Human papillomavirus (HPV) is a small circular double-stranded DNA virus with a tropism for squamous epithelium and is known to be the primary cause of cervical cancer [1], [2]. In addition, 90% of anal cancers, 40% of vaginal, vulvar, and penile cancers as well as more than 60% of oropharyngeal cancer are related to HPV infection [3]. HPV 16 and 18, among approximately a dozen oncogenic HPV types, are most frequently associated with human cancers such as cervical cancer. HPV 16 in particular is found in approximately 90% of HPV-associated noncervical cancers including head and neck (HN) cancers [3], [4]. Squamous cell carcinoma (SCC) is by far the most common histologic type in HN cancers. Despite advances in the management of HNSCC, mortality and morbidity associated with the disease continue to be high. In fact, world-wide incidence and mortality rates from HNSCC are higher than those for cervical cancer [5]. In the United States, despite the overall declining trend in the incidence of head and neck cancer reflecting the decrease in tobacco consumption, incidence of cancer from the oropharyngeal sites, especially the tonsil and the base of the tongue, are rising, most notably in ages 40–55 [6]. Recent studies identified HPV as a causative agent for oropharyngeal SCC particularly in individuals with no history of heavy consumption of alcohol or tobacco [7], [8], [9]. However, the oncogenic consequences of oropharyngeal HPV infection and its implications for the best clinical management of patients with HPV-associated HNSCC are just beginning to be understood [10].

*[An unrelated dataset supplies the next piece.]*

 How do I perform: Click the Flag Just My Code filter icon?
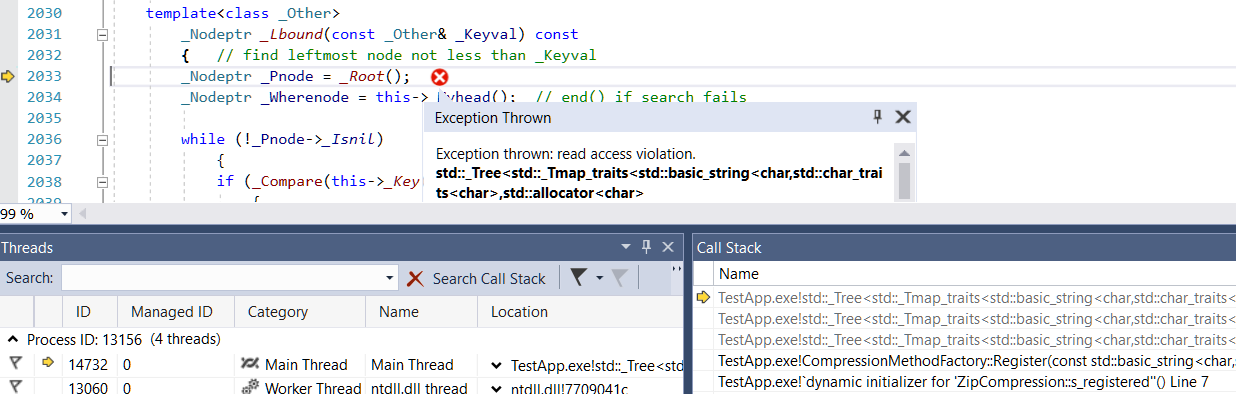pyautogui.click(x=577, y=278)
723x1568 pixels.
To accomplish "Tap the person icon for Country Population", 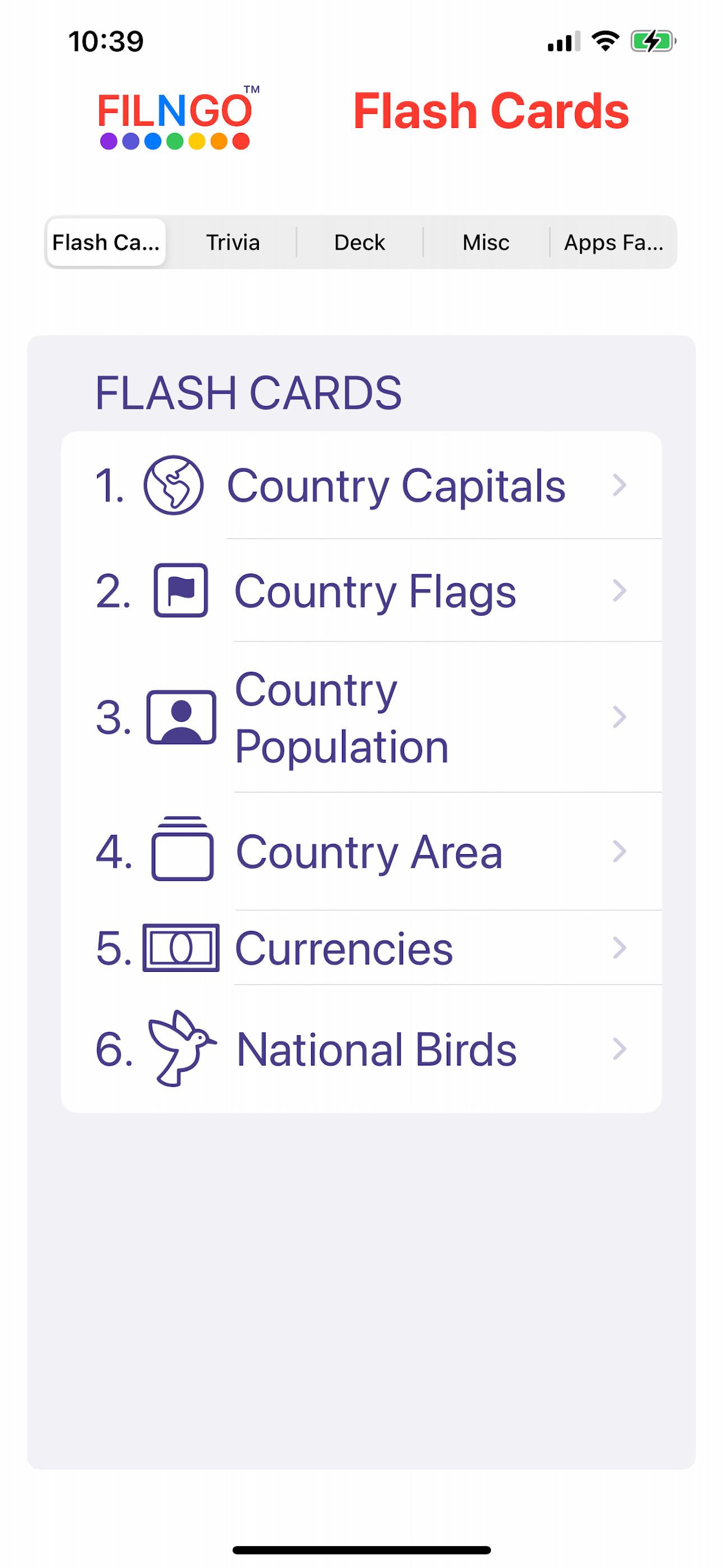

It has been well demonstrated that the HPV early gene products E6 and E7 play crucial roles in HPV-mediated carcinogenesis by targeting tumor suppressor p53 and retinoblastoma protein (pRb), respectively. E6 binds to the ubiquitin/protein ligase E6AP and p53, resulting in ubiquitination of p53 and its subsequent proteolytic degradation. The E7 protein, on the other hand, promotes cell cycle progression by destabilizing the pRb-E2F complex [11], [12].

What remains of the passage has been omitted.